I would ask them to send you all the duc part no. of the items they are getting approval for to replace. That way you can clearly identify what is 100% brand new. This is a safety thing, and could potentially be fatal. I would be extremely stringent and vigilant just to ensure they are not just bolting on replacement parts and telling you to go ride.
Come on, do not exagerate. On my side, I had some Aprilias and Ducatis before 2012, then 100% Panigales since the first one (2012), and I have a freind buying MV Augustas : I can tell that, then, 100% Italian bikes had this issue of rear break disappearing, whatever you try to fix it. But no safety issue.
But things finally change, and my Panigale V4 '22 is my first Italian bike not having that issue any more (my Panigale V4 '18 still had the issue), and that's just great when I want to remove my rear rim alone !

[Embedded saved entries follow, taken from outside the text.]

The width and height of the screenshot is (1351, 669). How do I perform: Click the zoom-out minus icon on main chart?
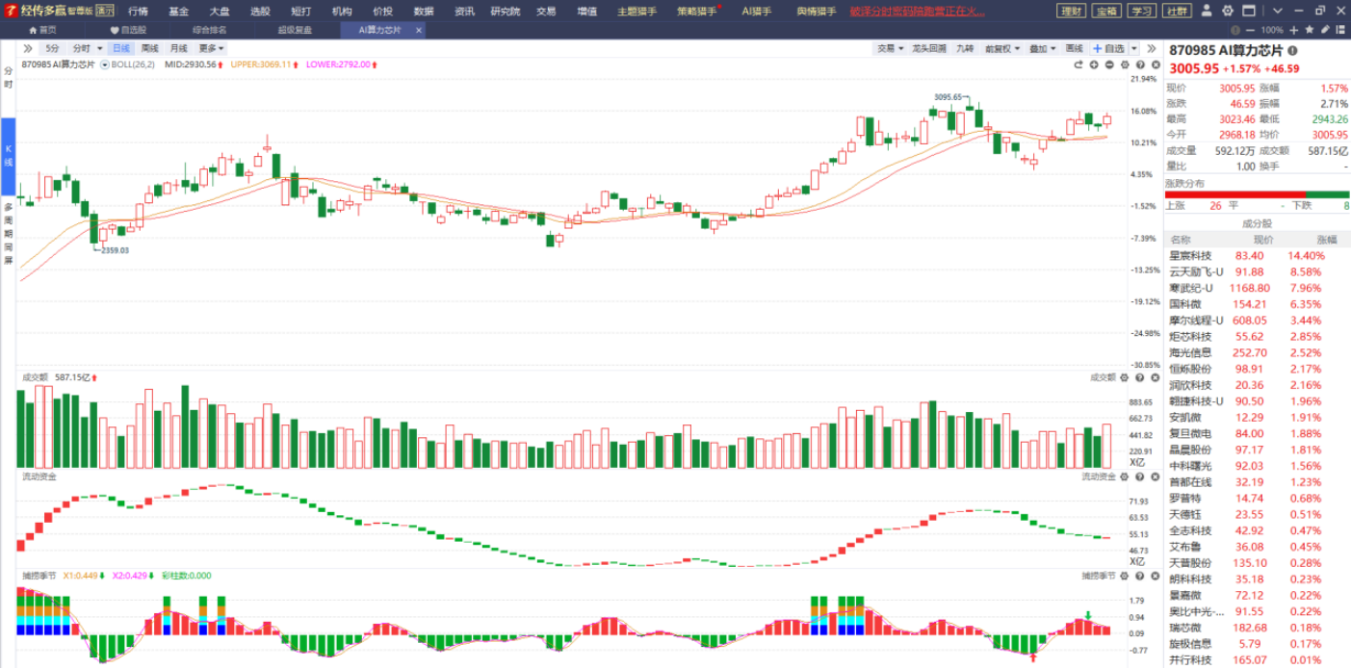1109,64

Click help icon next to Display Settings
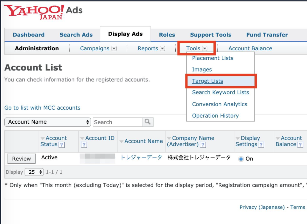[x=261, y=145]
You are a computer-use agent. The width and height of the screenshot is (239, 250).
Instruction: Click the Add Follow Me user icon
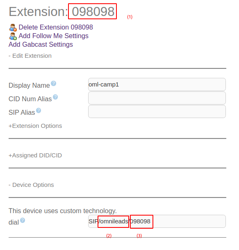(13, 36)
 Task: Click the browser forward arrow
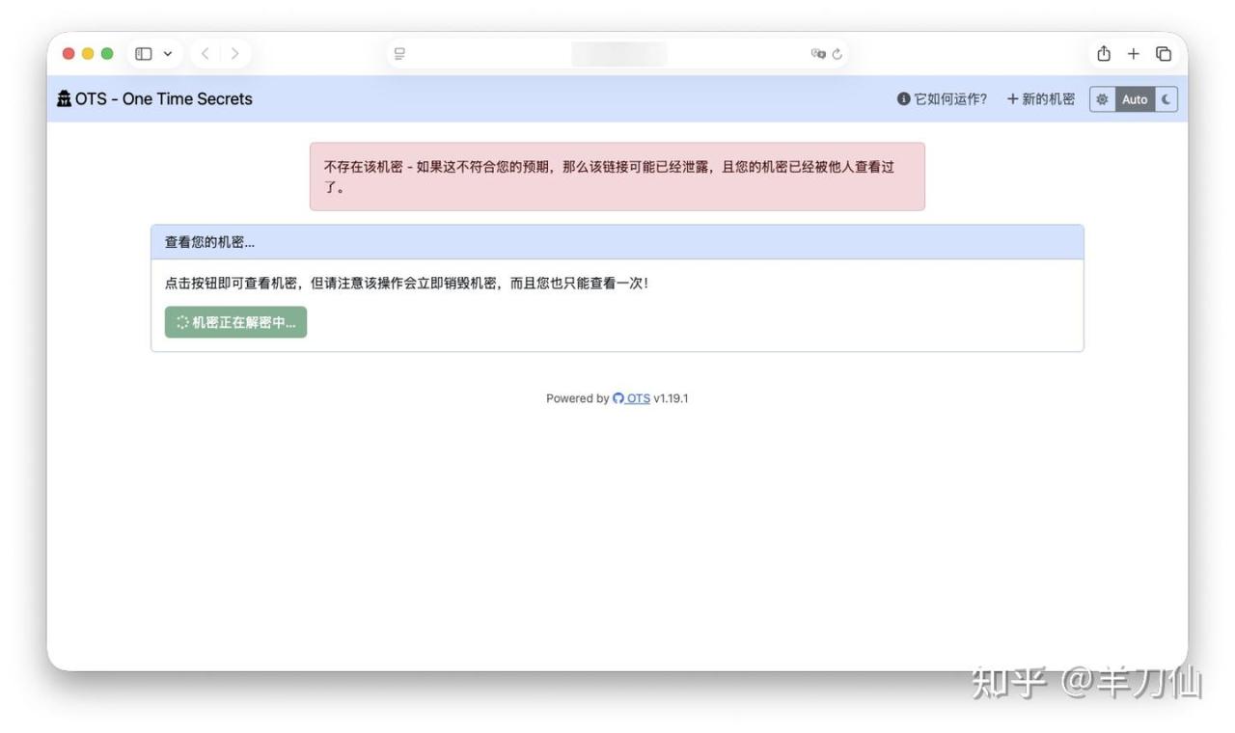tap(234, 54)
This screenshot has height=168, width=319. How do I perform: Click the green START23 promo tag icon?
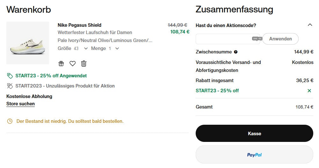click(10, 76)
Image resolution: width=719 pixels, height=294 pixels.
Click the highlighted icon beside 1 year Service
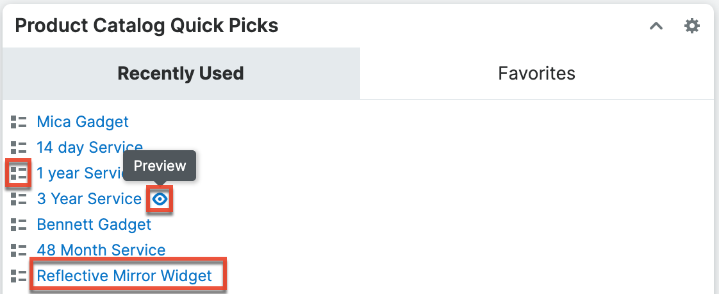coord(19,173)
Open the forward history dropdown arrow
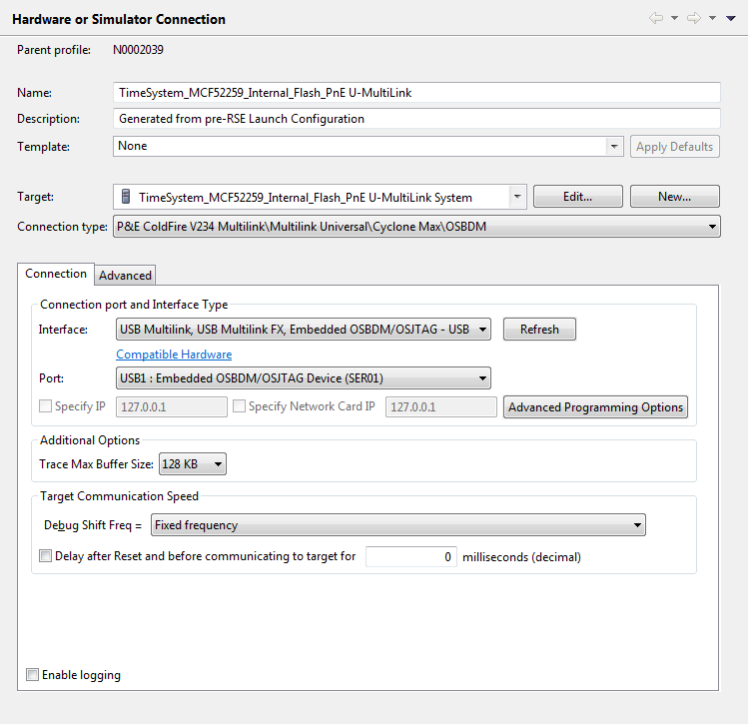The width and height of the screenshot is (748, 724). [x=712, y=18]
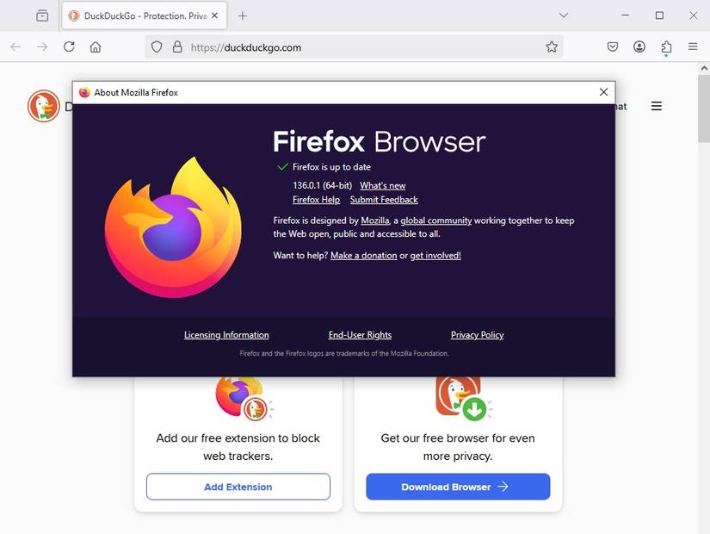This screenshot has height=534, width=710.
Task: Open Firefox application hamburger menu
Action: (693, 47)
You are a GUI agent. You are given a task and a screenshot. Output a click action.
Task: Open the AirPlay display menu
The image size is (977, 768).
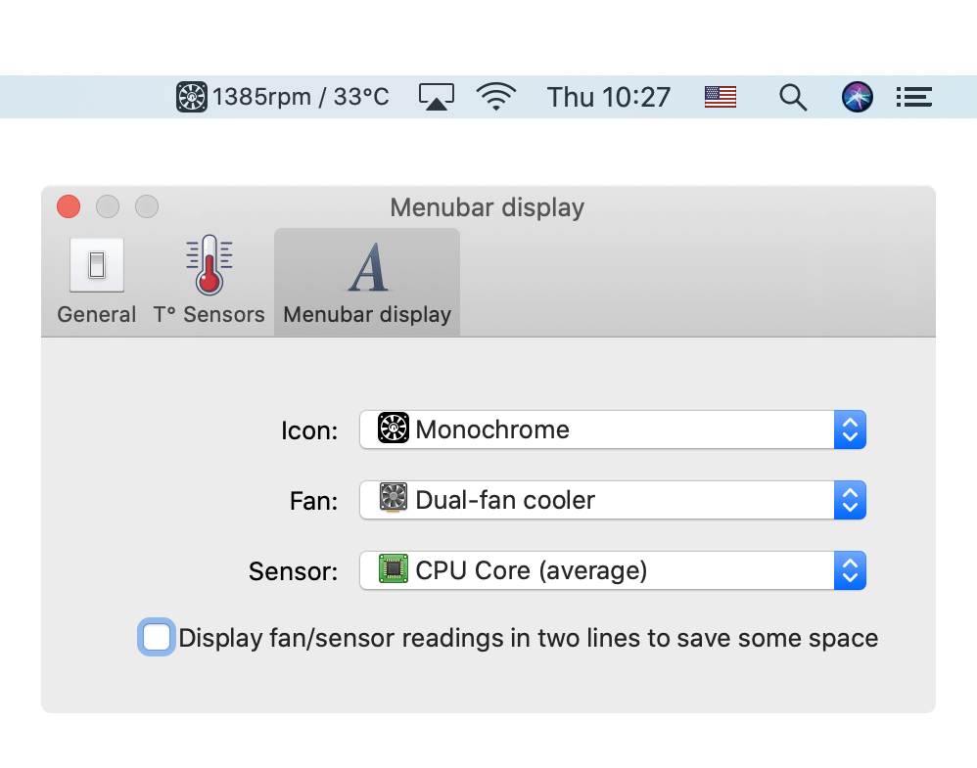click(x=436, y=97)
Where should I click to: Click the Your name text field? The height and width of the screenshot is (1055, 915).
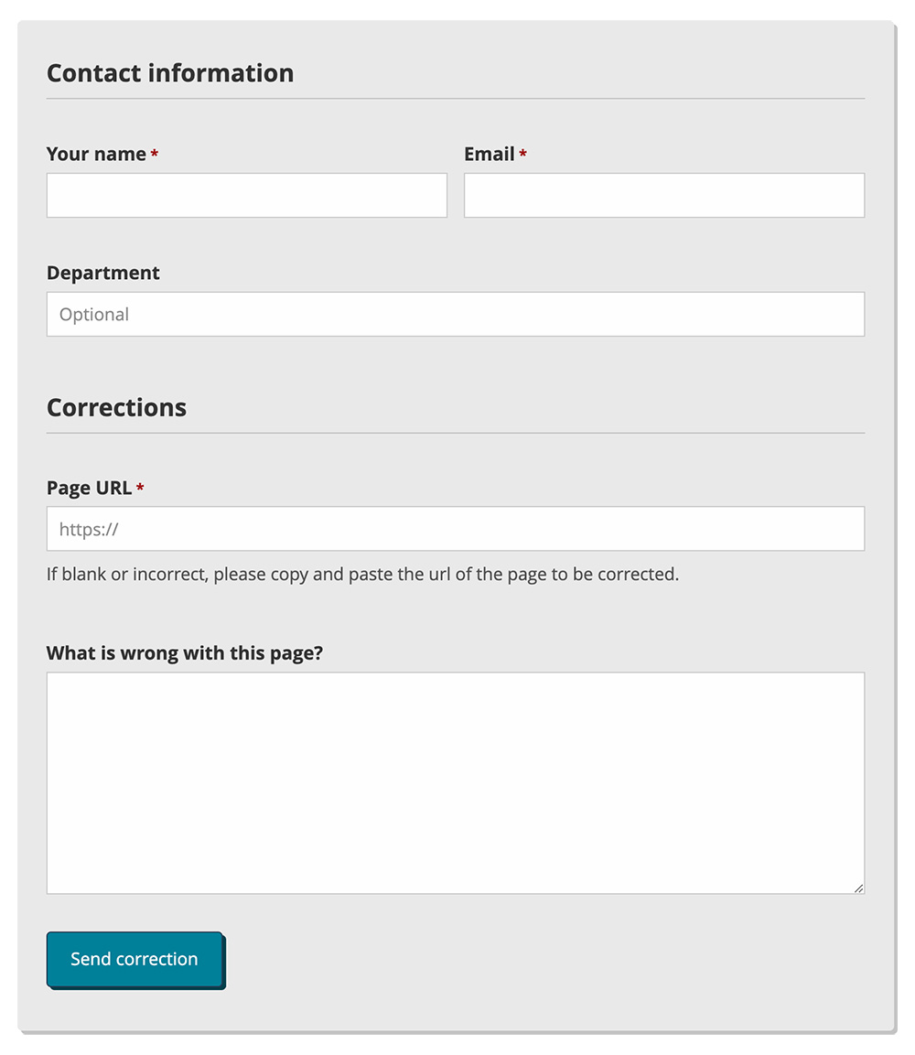tap(246, 196)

By the way, having such issue on Panigale V4 '25 is critical : not for safety, but just for all the marketing around this bike. It is supposed to be easier, and among the means to that, the automatic rear break. And I bought it for that. So getting back to initial issues would not be acceptable !
But I am confident :
- I found several historical issues robustly solved on my V4 '18, then others on my V4'22 ;
- ZERO rear break issue on my previous V4 '22 : they found the solution, and for sure they implemented it on our V4 '25 : so, at this point, I think (hope) your issue is an assembly incident.